THE DATA:

------------------------------------------------------------------------

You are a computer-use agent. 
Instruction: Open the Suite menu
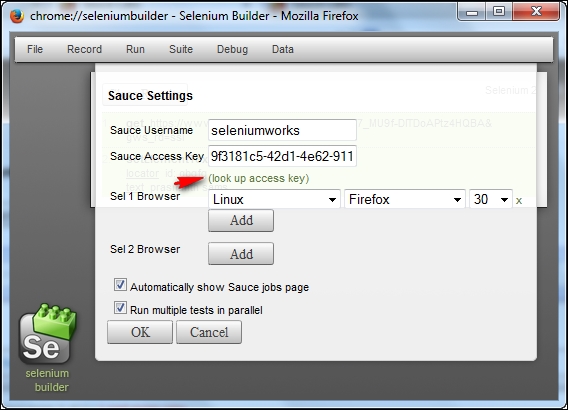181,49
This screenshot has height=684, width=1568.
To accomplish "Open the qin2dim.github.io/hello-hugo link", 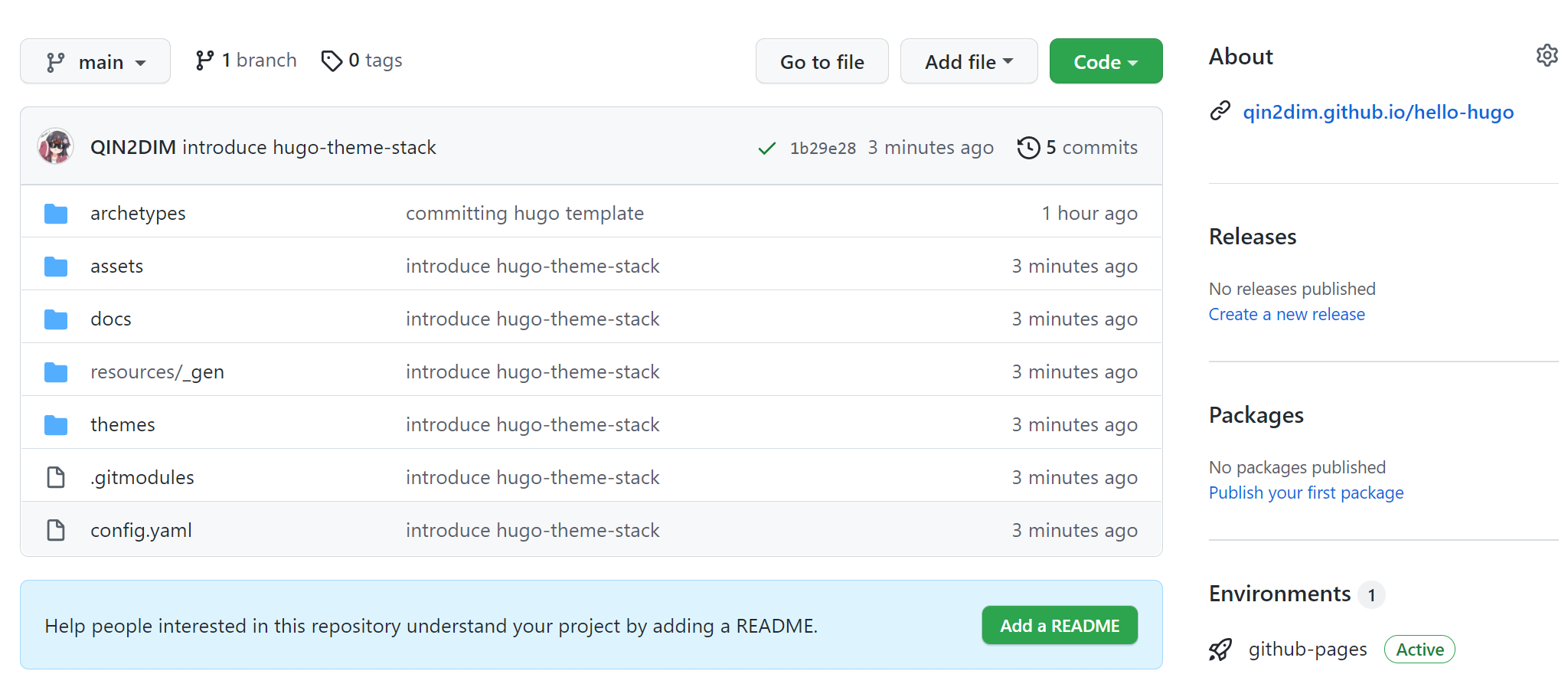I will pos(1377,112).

------------------------------------------------------------------------

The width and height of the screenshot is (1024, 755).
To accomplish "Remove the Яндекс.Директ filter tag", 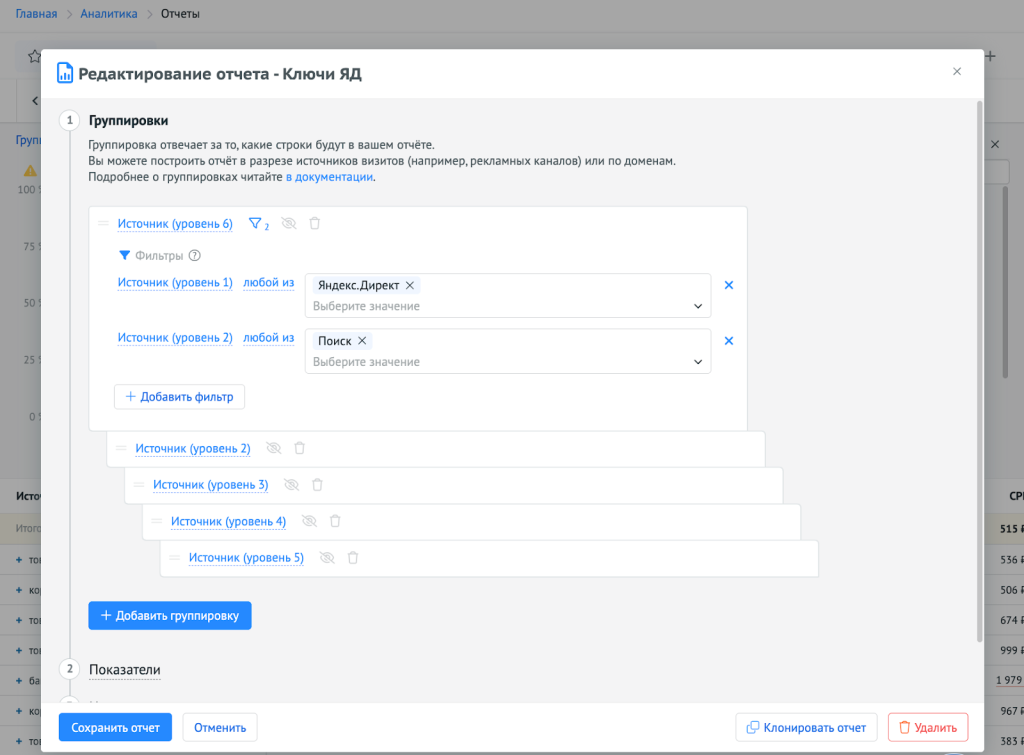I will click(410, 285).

------------------------------------------------------------------------

Scan the listing for "screenshot" and copy out each line that has it.

SOLUTION TO THIS EXERCISE:
This screenshot has height=684, width=1568.
The width and height of the screenshot is (1024, 755).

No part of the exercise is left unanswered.